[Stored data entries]
************

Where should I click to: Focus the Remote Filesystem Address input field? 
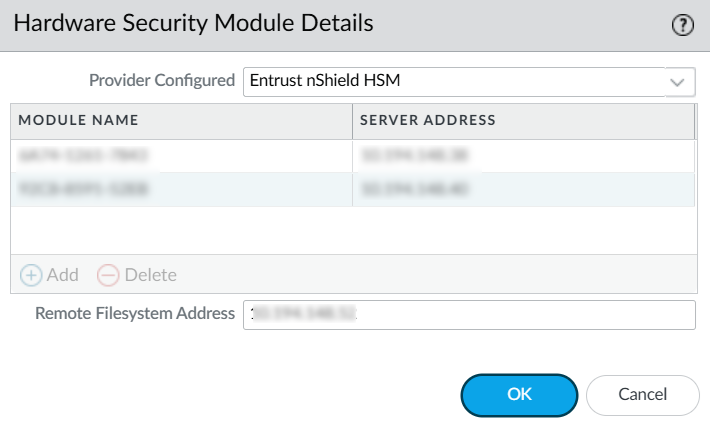[x=468, y=314]
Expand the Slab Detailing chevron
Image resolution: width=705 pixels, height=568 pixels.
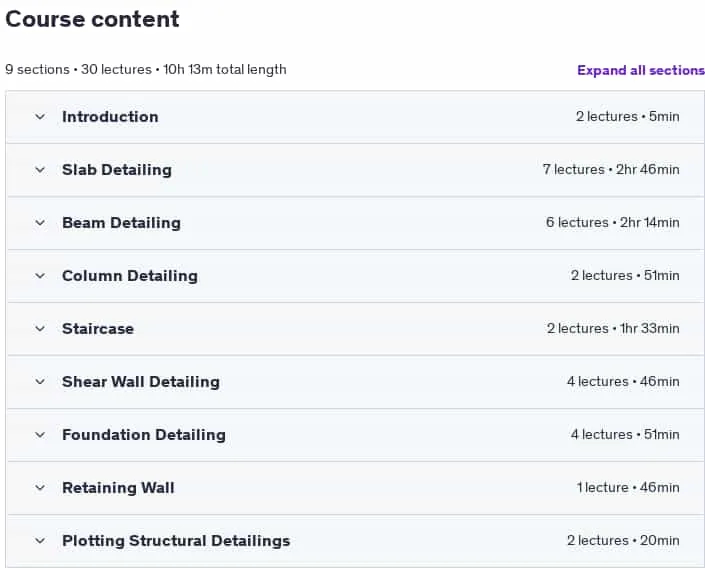pyautogui.click(x=40, y=170)
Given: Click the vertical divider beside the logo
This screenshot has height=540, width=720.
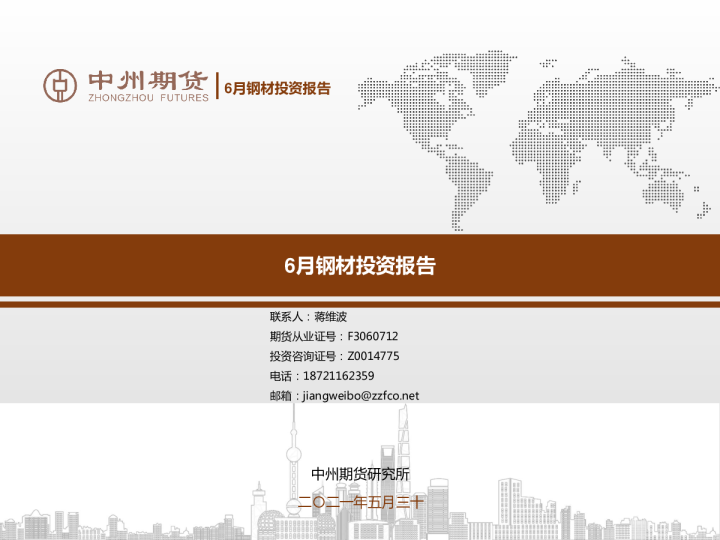Looking at the screenshot, I should click(216, 86).
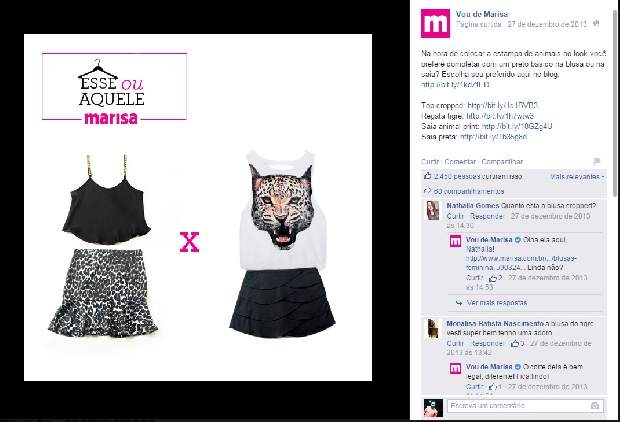Click the Ver mais respostas arrow icon

tap(459, 303)
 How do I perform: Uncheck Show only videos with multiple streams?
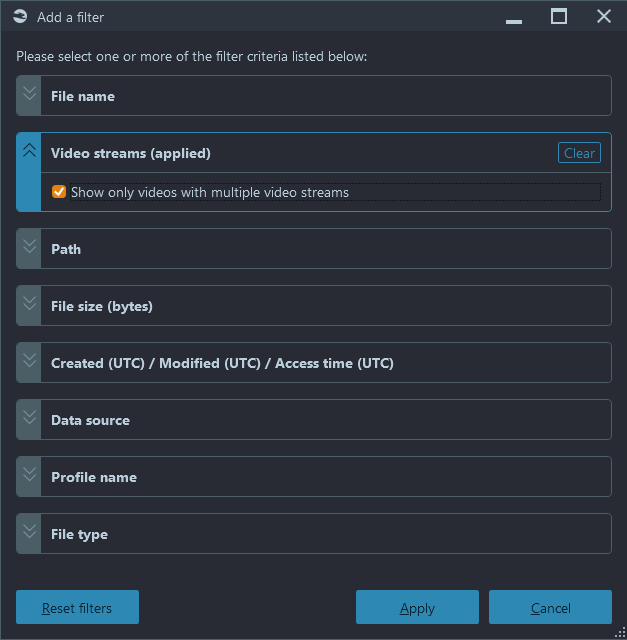[59, 192]
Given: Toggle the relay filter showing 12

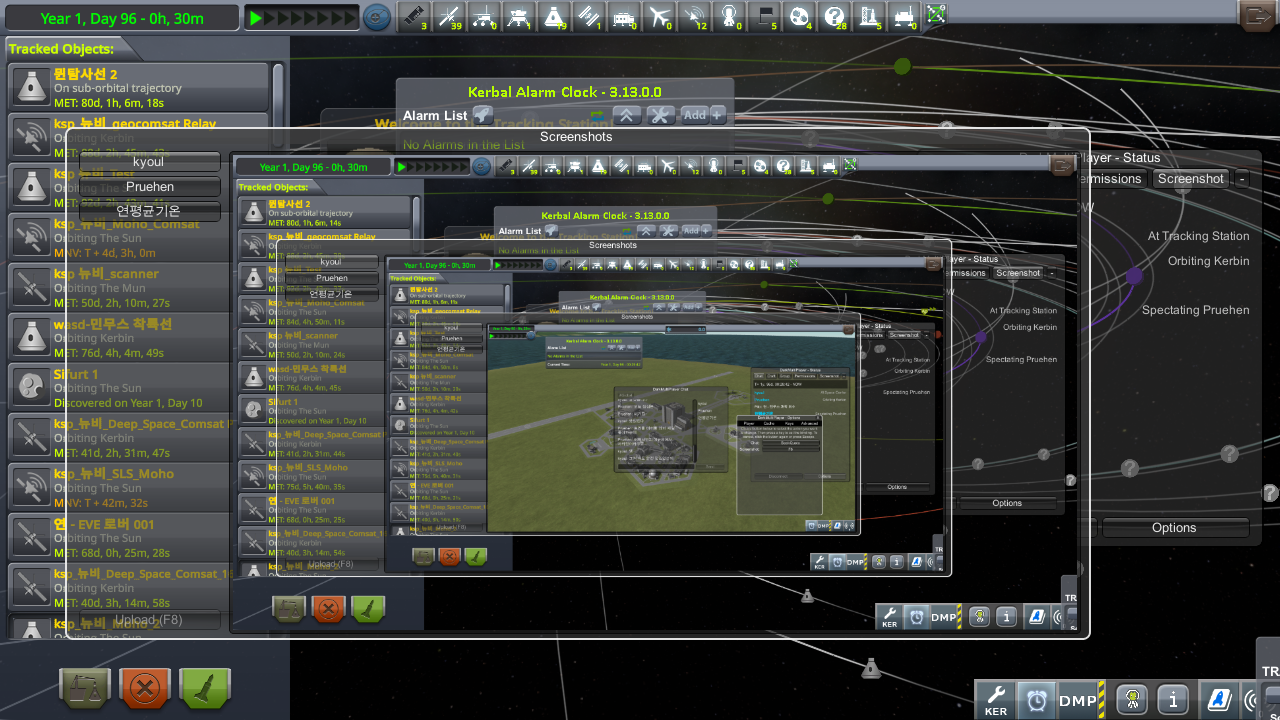Looking at the screenshot, I should tap(692, 16).
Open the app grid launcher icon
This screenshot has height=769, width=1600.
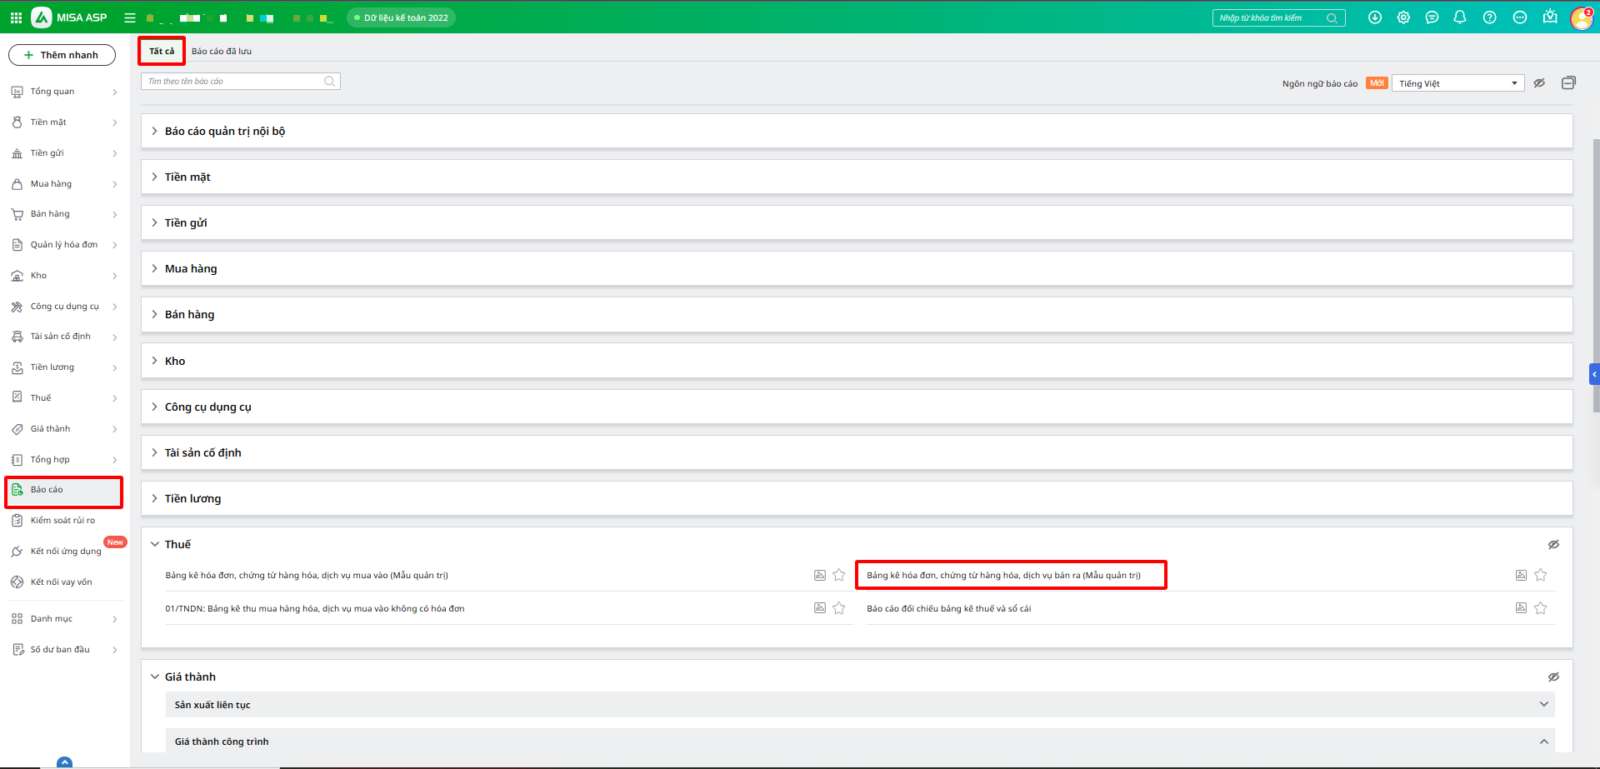(16, 17)
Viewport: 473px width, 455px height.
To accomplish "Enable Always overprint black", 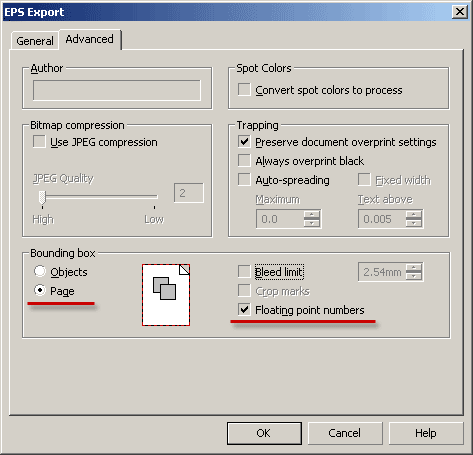I will point(244,161).
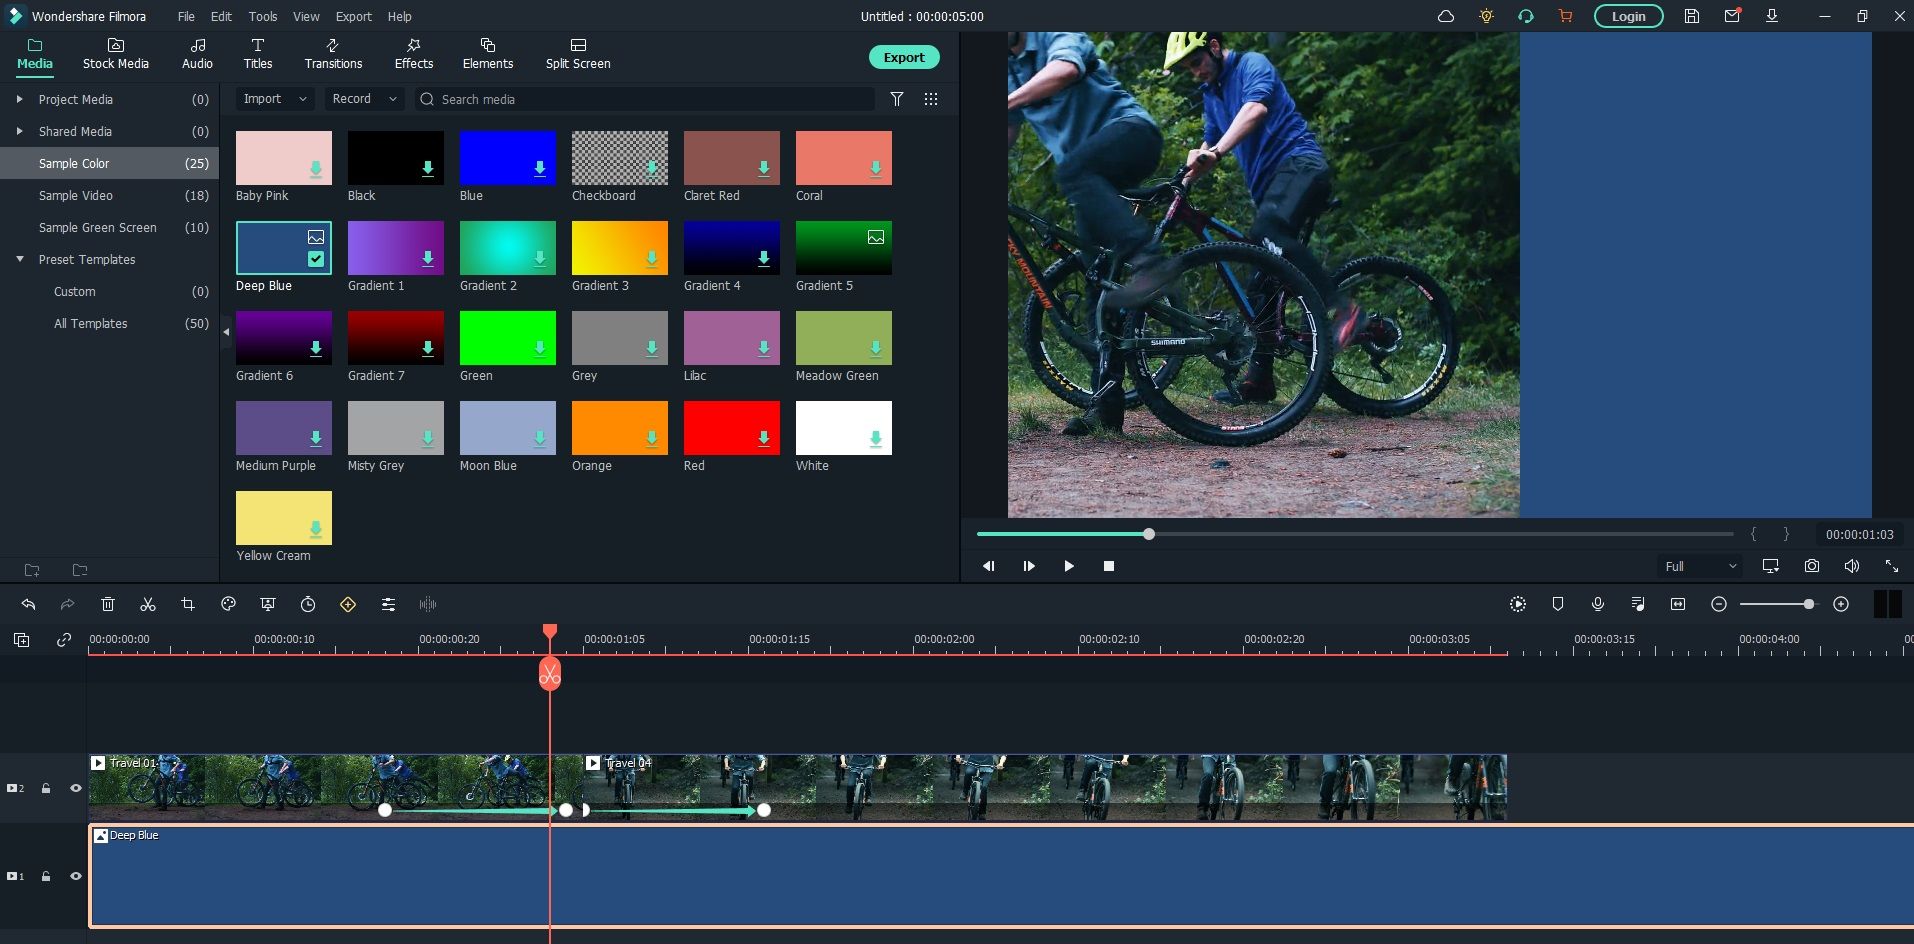Click the green Export button
The image size is (1914, 944).
[903, 57]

************

▸ Your instructions:
Return exactly the lines above, from the one with "How do I perform: Uncheck" up to and including the one with "Viewport: 473px width, 455px height.", and include no pictures.

▸ Problem solution:
 How do I perform: Uncheck Show only videos with multiple streams?
[59, 192]
Given: Toggle the relay filter showing 12

Looking at the screenshot, I should tap(692, 16).
Open the app grid launcher icon
This screenshot has height=769, width=1600.
(16, 17)
Viewport: 473px width, 455px height.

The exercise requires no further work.